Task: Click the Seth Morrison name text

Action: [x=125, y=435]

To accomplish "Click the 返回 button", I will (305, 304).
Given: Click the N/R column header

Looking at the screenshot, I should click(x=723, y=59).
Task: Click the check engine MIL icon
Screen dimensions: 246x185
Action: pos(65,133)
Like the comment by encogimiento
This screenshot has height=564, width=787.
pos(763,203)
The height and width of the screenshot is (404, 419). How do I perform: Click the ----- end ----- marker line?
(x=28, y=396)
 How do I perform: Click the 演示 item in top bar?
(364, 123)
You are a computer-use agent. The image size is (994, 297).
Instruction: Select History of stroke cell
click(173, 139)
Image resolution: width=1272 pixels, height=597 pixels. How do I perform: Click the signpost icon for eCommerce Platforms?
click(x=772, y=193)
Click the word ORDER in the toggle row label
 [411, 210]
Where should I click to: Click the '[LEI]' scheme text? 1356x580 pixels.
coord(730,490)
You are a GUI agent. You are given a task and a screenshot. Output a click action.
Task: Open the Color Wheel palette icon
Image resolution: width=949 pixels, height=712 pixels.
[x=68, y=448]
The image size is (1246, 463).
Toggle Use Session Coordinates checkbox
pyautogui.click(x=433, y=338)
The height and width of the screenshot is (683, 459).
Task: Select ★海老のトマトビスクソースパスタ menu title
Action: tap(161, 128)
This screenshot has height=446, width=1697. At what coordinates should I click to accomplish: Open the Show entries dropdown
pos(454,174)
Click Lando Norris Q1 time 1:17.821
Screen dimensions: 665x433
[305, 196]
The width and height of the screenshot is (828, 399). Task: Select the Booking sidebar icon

- _What this task involves_
Check each line in the records above for the word "size". Return those that have it.

- _Written answer_
You are a computer-use agent. The image size is (994, 297).
The image size is (1246, 463).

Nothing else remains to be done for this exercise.